中更新世中晚期, 砂板梁凸起上隆引起六棱山山前断裂产生活动, 活动产生的掀斜式抬升可能是造成北梁地区湖泊消亡的原因之一。190 ka前后,气候变冷干, 黄土降尘量加大, 北梁地区湖泊最终消失。在晚更新世早期或更晚些, 六棱山山前断层活动, 使得山前台地被抬高, 加之气候干旱使得湖泊收缩, 湖泊从山前后退至盆地中心位置。晚更新世后期, 气候变冷变干, 盆地内的湖泊相继萎缩消亡。70~80 ka期间上回村—东目连地区和侯家窑—强家营一带湖泊消亡, 53 ka左右虎头梁附近湖泊消亡, 30 ka左右井儿洼附近和化稍营地区湖泊消亡。晚更新世末, 造成桑干河两侧湖积台地抬升的构造运动, 同时也促使了桑干河的下切。桑干河形成于30~27 ka期间, 在27~13.7 ka之间和2.1 ka之后, 桑干河分别发生了一次下切, 随后大致形成了现在的河谷和阶地地貌。
(5)首次在泥河湾盆地发现中更新世晚期化学沉积∶ 第四纪河湖相地层中夹有多层化学沉积, 前人研究结果显示发现的化学沉积其时代为晚更新世晚期。此次发现的分布于泥河湾层顶部的白色化学沉积层, 位于阳原盆地西端东井集乡北梁村一带,具有分布面积广、层位稳定、厚度较大、质地纯正等特征。通过野外调查和年代测试、电子显微镜扫描观察、X射线粉晶衍射、常量和微量元素分析, 以及硅藻和介形类化石鉴定等一系列实验手段, 确认该化学沉积主要由文石组成, 其形成时代大致在270 ka前后, 属中更新世晚期, 是在当时比较温干的气候环境下, 湖泊逐渐萎缩, 湖水不断咸化, 文石类矿物大量析出的结果。此次研究首次发现的中更新世晚期化学沉积, 为阳原盆地第四纪河湖相地层格架的建立, 提供了直接的地层学和年代学依据;为阳原盆地古气候古环境变化提供了地层沉积新资料, 对深入探讨泥河湾古湖消亡的时间、演化过程和原因具有重要意义。
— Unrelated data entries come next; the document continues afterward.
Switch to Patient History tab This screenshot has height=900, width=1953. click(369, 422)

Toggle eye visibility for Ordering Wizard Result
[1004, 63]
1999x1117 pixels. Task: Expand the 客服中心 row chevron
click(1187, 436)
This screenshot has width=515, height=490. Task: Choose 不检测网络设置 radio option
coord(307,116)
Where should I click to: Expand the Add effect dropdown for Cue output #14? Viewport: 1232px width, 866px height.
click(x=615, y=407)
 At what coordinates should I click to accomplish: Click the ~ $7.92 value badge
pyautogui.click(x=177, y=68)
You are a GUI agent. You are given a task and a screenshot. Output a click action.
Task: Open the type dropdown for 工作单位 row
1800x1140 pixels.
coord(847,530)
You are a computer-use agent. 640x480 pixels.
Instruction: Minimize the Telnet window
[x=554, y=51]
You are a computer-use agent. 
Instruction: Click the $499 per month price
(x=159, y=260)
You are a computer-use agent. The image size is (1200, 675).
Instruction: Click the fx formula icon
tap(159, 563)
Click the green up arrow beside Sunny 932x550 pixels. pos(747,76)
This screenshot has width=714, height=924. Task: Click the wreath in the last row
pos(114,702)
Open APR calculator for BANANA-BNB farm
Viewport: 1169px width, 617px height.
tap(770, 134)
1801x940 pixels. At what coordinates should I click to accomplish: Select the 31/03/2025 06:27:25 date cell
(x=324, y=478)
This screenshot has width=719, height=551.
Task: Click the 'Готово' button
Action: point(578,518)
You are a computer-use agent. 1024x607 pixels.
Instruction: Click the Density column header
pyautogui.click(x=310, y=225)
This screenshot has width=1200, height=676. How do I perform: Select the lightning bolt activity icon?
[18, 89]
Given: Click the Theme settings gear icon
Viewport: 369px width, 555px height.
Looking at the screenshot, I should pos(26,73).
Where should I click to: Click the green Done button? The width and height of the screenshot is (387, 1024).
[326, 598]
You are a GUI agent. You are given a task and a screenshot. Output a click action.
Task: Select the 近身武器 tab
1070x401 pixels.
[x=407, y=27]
同时, 中更新世晚期湖泊化学沉积层的发现对于重建我国北方中更新世晚期的古环境也具有重要的科学意义。
关键词: 泥河湾盆地; 中—晚更新世; 古气候; 古环境; 古湖演化; 消亡模式
中图分类号: P66
文献标志码: A
doi: 10.3975/cagsb.2017.s1.11
Nihewan Basin located in the northwestern of Hebei Province and northeastern of Shanxi Province. The administrative division of Nihewan Basin belongs to Yangyuan County Zhangjiakou Hebei Province and Datong County - Tianzhen County Datong City Shanxi Province. The extent of the basin is west to Dongjingji rural area Yangyuan County, east to the Sanggan river valley-east of Shixia, north to Bear mountain, south to the Liuleng mountain and Phoenix mountain. Nihewan Basin is about 80 km long from east to west and 15 ~ 20 km wide from north to south, which generally located N39°55′–40°25′and E113°50′–114°50′, with an area of 4 500 km2. The scope of Nihewan Basin was roughly the same scope of Yangyuan Basin. Pluvial fan and diluvial plain were developed along the basin edge and lacustrine and alluvial plain covered the central part of the basin. The Sanggan River flowed through the basin from southwest to northeast.
Nihewan Basin is a Cenozoic rift basin and it was occupied by a thick succession of lacustrine and fluvial sediments which were formed from the late Pliocene the Late Pleistocene. Due to its advantaged geological characteristics, such as continuous sedimentation, rich of fossil and relics of ancient human beings, etc. Nihewan Basin plays an important role in Quaternary geological research in China. Previous studies, over nearly one hundred years, suggested that during the Early and Middle Quarternary, Nihewan Basin was a great lake, which extent was from north to Yuxian Basin and west the region of Datong, Shuoxian County. Nihewan Basin was occupied by lake for a long time during Quaternary. The palaeolake was named ancient Nihewan Lake.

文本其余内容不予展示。